The pull-down menu within the Context Units box is used to select the transfer function of the context units. There are linear and nonlinear context units and linear and nonlinear integrators. The integrators are the same as the context units, except that they normalize the input based on the time constant.

The number of neurons in the context layer is defined by the number of neurons in the layer that feeds the context layer (i.e., the network will assign one context unit per input connection). As with the other neural models, the number of hidden layers must be defined. Note that if there are zero hidden layers, then the first and second topologies are equivalent, as are the third and the fourth. If there is one hidden layer, then the second and third topologies are equivalent. With two or more hidden layers, all four topologies are unique.
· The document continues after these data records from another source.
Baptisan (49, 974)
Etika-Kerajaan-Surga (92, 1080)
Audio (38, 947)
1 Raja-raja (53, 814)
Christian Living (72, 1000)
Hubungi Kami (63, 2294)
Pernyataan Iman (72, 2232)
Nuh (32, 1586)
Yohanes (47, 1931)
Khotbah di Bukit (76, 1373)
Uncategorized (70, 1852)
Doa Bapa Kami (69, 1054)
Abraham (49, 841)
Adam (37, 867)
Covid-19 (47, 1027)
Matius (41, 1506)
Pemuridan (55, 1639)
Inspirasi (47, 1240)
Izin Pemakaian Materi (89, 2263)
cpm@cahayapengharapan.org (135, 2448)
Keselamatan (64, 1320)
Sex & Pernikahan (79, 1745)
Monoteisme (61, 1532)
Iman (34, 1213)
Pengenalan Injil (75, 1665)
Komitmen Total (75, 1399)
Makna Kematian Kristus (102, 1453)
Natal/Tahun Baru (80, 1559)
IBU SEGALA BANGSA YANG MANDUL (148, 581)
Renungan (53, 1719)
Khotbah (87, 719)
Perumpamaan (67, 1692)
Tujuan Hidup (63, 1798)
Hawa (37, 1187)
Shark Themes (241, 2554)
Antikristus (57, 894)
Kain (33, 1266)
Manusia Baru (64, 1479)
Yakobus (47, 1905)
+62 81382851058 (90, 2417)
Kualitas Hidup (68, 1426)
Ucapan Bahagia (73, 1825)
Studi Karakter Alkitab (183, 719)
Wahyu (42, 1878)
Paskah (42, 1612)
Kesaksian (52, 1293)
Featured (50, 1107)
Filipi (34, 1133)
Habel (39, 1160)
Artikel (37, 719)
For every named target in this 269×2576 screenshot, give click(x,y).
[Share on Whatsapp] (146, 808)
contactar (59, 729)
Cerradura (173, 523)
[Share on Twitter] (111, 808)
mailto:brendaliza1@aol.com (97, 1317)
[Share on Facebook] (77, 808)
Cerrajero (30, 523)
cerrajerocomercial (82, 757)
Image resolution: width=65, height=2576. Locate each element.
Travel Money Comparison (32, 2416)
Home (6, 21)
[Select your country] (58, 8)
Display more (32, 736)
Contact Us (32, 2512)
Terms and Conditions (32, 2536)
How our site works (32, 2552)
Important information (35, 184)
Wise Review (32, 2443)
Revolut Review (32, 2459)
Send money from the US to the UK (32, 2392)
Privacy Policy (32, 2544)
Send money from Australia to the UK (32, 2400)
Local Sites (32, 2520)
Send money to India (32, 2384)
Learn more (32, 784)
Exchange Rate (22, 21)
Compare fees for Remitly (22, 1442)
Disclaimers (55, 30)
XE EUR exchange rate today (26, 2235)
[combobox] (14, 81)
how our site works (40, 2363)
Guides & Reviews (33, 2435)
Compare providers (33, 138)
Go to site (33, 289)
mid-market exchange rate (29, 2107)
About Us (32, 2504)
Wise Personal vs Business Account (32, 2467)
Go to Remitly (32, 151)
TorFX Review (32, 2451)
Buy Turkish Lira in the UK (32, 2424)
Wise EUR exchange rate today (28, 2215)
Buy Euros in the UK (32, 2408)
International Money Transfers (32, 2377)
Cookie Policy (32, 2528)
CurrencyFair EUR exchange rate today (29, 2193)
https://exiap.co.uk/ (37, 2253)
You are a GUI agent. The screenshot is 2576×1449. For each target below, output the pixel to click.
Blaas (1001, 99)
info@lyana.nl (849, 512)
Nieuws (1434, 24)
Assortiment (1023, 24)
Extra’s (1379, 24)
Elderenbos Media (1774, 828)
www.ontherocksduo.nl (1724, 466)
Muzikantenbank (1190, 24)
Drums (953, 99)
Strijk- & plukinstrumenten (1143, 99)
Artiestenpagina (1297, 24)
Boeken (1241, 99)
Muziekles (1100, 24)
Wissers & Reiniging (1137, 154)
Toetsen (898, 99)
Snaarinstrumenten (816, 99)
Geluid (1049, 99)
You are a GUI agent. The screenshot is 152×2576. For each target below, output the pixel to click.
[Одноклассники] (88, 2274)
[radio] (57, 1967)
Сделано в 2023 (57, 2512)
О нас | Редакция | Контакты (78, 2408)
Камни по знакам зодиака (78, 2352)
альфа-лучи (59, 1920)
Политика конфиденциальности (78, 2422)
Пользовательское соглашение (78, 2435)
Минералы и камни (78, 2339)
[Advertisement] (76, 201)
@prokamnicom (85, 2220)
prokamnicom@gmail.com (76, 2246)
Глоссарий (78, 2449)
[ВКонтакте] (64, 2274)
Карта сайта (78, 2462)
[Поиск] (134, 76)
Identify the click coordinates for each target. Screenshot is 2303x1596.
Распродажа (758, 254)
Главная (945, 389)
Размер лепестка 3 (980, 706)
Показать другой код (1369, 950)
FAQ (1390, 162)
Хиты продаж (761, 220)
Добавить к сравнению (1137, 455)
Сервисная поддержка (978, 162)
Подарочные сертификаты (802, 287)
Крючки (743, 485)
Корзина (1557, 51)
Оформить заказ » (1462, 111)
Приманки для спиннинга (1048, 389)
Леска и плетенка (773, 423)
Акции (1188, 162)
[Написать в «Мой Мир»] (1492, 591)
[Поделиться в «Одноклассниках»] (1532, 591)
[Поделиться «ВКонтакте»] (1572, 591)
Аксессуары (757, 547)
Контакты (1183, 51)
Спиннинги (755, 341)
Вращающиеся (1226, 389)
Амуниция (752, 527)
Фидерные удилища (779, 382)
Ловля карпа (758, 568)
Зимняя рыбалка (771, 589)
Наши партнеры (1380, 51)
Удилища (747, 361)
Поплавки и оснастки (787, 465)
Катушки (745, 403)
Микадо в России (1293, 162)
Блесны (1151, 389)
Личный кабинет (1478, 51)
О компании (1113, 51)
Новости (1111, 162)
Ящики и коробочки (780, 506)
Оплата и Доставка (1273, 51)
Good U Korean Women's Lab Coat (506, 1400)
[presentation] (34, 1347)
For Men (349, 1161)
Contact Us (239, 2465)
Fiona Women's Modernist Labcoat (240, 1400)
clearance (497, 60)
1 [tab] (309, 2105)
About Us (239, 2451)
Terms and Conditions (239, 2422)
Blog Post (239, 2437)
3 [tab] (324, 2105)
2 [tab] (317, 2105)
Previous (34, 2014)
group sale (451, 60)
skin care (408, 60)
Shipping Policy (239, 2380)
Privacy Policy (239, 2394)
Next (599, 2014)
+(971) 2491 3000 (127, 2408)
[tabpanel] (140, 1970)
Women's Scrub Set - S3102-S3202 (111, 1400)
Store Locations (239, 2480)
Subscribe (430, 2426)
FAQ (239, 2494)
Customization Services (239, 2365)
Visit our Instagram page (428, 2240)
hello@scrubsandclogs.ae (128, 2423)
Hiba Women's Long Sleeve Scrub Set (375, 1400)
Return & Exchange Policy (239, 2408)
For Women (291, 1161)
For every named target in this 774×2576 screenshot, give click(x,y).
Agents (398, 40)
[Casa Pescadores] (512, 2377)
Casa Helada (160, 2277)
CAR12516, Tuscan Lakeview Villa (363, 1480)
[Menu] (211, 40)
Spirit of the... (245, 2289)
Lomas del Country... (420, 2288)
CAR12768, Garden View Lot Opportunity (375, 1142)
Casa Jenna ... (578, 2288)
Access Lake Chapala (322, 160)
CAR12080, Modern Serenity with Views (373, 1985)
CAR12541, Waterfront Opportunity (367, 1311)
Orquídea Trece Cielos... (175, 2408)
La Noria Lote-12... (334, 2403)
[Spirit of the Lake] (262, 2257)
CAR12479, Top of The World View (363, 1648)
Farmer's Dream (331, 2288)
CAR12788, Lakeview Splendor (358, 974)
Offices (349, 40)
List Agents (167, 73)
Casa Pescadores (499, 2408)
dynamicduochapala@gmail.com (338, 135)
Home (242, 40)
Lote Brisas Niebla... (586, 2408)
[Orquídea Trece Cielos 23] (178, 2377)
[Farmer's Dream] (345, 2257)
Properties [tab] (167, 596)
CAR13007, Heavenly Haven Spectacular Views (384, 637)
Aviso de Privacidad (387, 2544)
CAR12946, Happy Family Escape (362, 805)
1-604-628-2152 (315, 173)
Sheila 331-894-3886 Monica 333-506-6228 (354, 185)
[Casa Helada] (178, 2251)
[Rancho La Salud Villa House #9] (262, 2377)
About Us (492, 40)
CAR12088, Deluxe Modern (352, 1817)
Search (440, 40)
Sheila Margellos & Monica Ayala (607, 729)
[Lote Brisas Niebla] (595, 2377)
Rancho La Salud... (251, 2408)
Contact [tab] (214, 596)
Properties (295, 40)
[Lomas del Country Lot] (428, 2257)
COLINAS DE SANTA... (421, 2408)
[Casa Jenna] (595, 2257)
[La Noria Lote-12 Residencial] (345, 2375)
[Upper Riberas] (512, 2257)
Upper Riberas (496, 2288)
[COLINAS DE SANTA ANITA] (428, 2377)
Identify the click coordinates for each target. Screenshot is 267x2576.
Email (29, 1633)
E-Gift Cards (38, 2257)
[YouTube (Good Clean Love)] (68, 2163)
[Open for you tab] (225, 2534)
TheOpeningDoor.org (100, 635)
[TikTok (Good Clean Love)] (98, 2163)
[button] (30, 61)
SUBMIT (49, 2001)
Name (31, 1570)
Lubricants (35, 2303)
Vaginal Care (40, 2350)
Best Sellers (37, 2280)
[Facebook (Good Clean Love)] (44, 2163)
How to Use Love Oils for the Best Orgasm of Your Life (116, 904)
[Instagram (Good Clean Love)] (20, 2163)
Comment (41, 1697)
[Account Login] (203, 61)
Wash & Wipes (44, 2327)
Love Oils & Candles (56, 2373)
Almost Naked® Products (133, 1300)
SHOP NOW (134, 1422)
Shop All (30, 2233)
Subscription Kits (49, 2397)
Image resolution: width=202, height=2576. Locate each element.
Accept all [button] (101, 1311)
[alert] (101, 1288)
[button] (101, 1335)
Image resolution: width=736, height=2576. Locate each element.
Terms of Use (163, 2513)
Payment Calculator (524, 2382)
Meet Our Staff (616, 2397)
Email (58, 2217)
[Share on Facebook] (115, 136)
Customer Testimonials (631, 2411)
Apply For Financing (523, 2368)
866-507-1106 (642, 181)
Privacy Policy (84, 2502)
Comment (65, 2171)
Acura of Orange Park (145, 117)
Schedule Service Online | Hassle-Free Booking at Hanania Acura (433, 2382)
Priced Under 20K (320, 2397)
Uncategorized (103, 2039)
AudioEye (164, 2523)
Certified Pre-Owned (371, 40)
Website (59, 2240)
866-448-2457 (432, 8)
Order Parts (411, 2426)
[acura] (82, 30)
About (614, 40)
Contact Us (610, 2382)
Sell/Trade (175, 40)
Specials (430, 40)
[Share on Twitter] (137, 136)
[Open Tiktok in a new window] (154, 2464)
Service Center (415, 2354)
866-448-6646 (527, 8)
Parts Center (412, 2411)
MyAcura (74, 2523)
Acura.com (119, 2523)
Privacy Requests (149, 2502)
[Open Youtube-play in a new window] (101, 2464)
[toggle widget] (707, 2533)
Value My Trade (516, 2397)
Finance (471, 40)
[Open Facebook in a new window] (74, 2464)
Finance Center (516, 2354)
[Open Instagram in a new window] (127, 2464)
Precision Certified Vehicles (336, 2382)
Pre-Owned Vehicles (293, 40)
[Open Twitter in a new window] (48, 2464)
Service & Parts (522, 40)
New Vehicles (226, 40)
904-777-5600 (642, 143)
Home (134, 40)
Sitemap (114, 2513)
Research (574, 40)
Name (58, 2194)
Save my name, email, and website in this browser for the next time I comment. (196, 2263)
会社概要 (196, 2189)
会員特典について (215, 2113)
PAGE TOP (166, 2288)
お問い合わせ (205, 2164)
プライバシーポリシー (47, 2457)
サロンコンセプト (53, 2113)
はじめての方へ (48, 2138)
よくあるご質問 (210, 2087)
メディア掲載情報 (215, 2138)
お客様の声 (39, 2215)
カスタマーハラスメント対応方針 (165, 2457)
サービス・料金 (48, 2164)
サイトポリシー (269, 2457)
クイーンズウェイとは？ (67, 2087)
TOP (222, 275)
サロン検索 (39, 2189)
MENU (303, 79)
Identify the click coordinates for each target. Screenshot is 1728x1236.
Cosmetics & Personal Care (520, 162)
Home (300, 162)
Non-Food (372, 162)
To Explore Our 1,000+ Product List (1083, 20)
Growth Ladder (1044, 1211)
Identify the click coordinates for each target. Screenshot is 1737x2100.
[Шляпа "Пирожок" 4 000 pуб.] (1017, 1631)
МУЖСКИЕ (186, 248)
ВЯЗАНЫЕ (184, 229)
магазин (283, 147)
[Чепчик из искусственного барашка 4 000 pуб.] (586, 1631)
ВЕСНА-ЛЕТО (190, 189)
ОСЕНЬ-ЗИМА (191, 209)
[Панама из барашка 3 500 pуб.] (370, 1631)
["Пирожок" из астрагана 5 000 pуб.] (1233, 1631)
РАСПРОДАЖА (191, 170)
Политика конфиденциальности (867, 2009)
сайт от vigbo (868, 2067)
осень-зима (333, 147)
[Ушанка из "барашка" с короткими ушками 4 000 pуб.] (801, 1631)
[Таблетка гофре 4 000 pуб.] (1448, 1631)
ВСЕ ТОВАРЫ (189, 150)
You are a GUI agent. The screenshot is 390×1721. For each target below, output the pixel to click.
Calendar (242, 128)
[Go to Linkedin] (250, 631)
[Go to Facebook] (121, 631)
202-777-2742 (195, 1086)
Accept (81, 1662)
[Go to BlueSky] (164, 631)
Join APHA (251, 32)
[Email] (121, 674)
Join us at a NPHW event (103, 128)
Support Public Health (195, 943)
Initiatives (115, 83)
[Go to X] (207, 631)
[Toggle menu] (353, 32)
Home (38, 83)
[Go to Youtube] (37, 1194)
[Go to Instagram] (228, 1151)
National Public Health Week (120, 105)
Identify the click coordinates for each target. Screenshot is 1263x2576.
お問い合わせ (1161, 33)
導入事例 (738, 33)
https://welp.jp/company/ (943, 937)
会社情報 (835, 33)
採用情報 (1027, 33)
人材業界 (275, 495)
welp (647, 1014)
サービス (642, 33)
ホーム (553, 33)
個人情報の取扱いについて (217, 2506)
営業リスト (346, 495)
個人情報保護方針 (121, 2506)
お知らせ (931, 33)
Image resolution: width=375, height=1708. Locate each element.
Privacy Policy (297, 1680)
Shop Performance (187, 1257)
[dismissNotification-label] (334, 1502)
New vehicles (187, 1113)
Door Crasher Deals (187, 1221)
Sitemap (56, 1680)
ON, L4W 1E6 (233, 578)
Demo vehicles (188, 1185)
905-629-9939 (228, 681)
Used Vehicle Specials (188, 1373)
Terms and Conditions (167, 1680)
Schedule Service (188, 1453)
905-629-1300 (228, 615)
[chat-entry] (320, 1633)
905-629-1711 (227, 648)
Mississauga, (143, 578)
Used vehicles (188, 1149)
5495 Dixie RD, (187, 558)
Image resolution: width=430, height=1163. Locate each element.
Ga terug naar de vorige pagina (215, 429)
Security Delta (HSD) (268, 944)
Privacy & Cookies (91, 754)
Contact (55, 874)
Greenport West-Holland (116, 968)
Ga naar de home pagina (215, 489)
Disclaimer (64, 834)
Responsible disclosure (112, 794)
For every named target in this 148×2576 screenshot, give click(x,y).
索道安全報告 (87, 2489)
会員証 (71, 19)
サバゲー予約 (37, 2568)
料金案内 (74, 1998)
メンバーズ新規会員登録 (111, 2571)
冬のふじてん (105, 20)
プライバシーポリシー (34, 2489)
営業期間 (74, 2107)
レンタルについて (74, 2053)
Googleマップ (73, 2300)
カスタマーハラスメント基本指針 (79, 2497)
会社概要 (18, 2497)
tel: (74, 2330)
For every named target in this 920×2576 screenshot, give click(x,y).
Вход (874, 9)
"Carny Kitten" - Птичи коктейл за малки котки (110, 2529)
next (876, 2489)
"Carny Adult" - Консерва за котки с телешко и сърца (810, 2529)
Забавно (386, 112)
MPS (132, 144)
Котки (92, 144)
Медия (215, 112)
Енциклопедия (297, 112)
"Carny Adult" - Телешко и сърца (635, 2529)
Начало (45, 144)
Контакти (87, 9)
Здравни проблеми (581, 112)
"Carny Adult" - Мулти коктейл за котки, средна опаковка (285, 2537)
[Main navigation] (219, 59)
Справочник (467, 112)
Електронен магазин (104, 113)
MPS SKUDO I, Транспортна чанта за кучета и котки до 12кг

The configuration of all of the Jordan–Elman nets in the current research is selected to feed the context units with the input samples, providing an integrated past of the input. The context unit remembers the past of its inputs using a recency gradient, forgetting the past with an exponential decay, and controls the forgetting factor through the time constant that here is selected to be the IntegratorAxon function of 0.8 s time, with a longer memory depth and a slower forgetting factor. There were a standard of four neurons per hidden layer using as the transfer function TanhAxon; the learning rule was the Momentum function, with a value of 0.7 as the momentum and changing step size per hidden layer on a scale of 0.1.

The Genetic Algorithms in the Jordan–Elman Hybrids

The significance of each one of the sixteen financial inputs in all of the Jordan–Elman networks is calculated through the Genetic Algorithms, based on the hybrid models only. These models are trained multiple times to detect the input combination that produces the lowest error. The Genetic Algorithms are elaborated in four different hybrid models of different topologies:

(i): on the input layer only;
(ii): on the input and output layers only;
(iii): into all the layers;
(iv): into all the layers with cross-validation.

Batch learning was preferred to update the weights of hybrid neuro-genetic JE, after the presentation of the entire training set. The Genetic Algorithms also resolved the problem of optimal values in all the hidden layers and the output in (Figure 20):

(a): the step size;
(b): the momentum rate.

JE nets require multiple training session to achieve the lowest error.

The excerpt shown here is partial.